Photothermal catalysis of waste plastics into propionic acid and hydrogen via Ni single- atom site isolation effect

Article

Yue, Shuai; Liu, Yixiao; Zhao, Zhiyong; Zhao, Guanshu; Yang, Mengxue; Zhang, Tao; Li, Fei; Liu, Kewang; Wang, Pengfei; Zhan, Sihui; Jia, Jinhu

Nankai University; University of Toronto; Tianjin University

PROCEEDINGS OF THE NATIONAL ACADEMY OF SCIENCES OF THE UNITED STATES OF AMERICA

0027-15254

10.1073/pnas.2508636122

2025-07-01

Currently, catalytic recycling of polyethylene (PE) into high-value chemicals using solar energy often faces poor product selectivity and low efficiency. This is mainly due to the difficulty in effectively controlling the intermediates during PE photoreforming and the long-standing challenge of inefficient charge dynamics. Here, we present a solar-driven photothermal catalytic approach for the selective conversion of PE waste into propionic acid and hydrogen under ambient conditions. Atomically dispersed Ni sites supported on CeO2 (NiSA/CeO2) achieve a propionic acid yield of 331 mu mol h-1 with 94.8% selectivity in the photothermal reaction. This performance is 1.6 times higher than that of catalysts supported by Ni clusters (NiNP/CeO2).

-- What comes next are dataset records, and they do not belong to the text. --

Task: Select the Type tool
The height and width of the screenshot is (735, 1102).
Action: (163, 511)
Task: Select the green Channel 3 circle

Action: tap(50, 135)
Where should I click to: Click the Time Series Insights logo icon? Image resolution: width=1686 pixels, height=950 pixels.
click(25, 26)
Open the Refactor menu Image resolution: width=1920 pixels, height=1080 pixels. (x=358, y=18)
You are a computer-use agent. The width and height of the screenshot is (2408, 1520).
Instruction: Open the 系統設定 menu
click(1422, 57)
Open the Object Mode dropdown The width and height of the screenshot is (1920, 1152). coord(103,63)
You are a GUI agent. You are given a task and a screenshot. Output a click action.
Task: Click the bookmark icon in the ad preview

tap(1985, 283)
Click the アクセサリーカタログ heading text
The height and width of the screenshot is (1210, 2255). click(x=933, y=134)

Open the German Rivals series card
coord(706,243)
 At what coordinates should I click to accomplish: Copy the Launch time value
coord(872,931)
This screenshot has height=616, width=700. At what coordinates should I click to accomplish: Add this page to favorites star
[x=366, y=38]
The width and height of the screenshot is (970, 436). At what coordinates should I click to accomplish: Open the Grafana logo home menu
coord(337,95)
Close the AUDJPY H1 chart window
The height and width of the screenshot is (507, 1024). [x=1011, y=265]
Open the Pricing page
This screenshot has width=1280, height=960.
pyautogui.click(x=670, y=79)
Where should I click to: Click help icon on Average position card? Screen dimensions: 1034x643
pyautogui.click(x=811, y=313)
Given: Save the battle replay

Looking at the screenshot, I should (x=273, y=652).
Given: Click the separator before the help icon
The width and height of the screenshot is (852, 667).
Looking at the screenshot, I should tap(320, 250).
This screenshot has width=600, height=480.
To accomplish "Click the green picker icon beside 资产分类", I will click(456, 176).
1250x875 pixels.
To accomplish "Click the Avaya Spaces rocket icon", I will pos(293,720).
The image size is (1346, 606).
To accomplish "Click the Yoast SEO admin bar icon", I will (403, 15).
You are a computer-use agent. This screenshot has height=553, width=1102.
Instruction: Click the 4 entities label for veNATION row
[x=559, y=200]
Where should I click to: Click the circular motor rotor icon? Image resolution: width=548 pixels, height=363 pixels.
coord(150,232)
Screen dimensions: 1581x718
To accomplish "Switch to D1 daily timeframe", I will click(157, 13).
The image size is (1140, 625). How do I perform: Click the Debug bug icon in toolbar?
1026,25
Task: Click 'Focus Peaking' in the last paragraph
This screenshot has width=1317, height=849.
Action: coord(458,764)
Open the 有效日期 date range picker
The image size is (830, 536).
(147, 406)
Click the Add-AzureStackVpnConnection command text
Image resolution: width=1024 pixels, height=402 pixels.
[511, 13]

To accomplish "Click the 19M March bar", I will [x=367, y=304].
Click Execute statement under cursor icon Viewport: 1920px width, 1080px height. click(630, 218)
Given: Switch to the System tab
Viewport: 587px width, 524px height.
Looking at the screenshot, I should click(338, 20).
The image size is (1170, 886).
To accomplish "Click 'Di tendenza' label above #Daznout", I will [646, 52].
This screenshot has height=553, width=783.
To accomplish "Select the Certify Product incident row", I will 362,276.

Additionally, NiSA/ CeO2 exhibits a hydrogen yield of 0.23 mmol h-1 with stable long-term performance. Mechanistic studies reveal that single Ni atoms form linear coordination with oxygen atoms in CeO2, introducing unoccupied mid-gap states that effectively capture hot electrons and enhance the photothermal effect through local hotspot formation. In contrast, Ni clusters suffer from inefficient heat accumulation due to multistep phonon scattering. Furthermore, site isolation of Ni single atoms spatially separates the reaction intermediates and suppresses dimerization of the key intermediate COOHCH2CH2*, thereby greatly improving the selectivity for propionic acid. In contrast, closely packed Ni cluster sites promote intermediate coupling and the formation of undesirable byproducts, reducing selectivity. This work provides mechanistic insights into the advantages of atomic-scale catalyst design for selective chemical transformations. Significance This study presents a solar-driven photothermal catalytic method for converting polyethylene waste into propionic acid and hydrogen under ambient conditions. Using atomically dispersed Ni sites on CeO2, we achieved a 1.6 times higher propionic acid yield and stable long-term hydrogen production compared to Ni cluster catalysts. This approach enhances selectivity and provides a scalable, sustainable alternative to traditional recycling methods, with significant potential for plastic waste upcycling and environmental sustainability.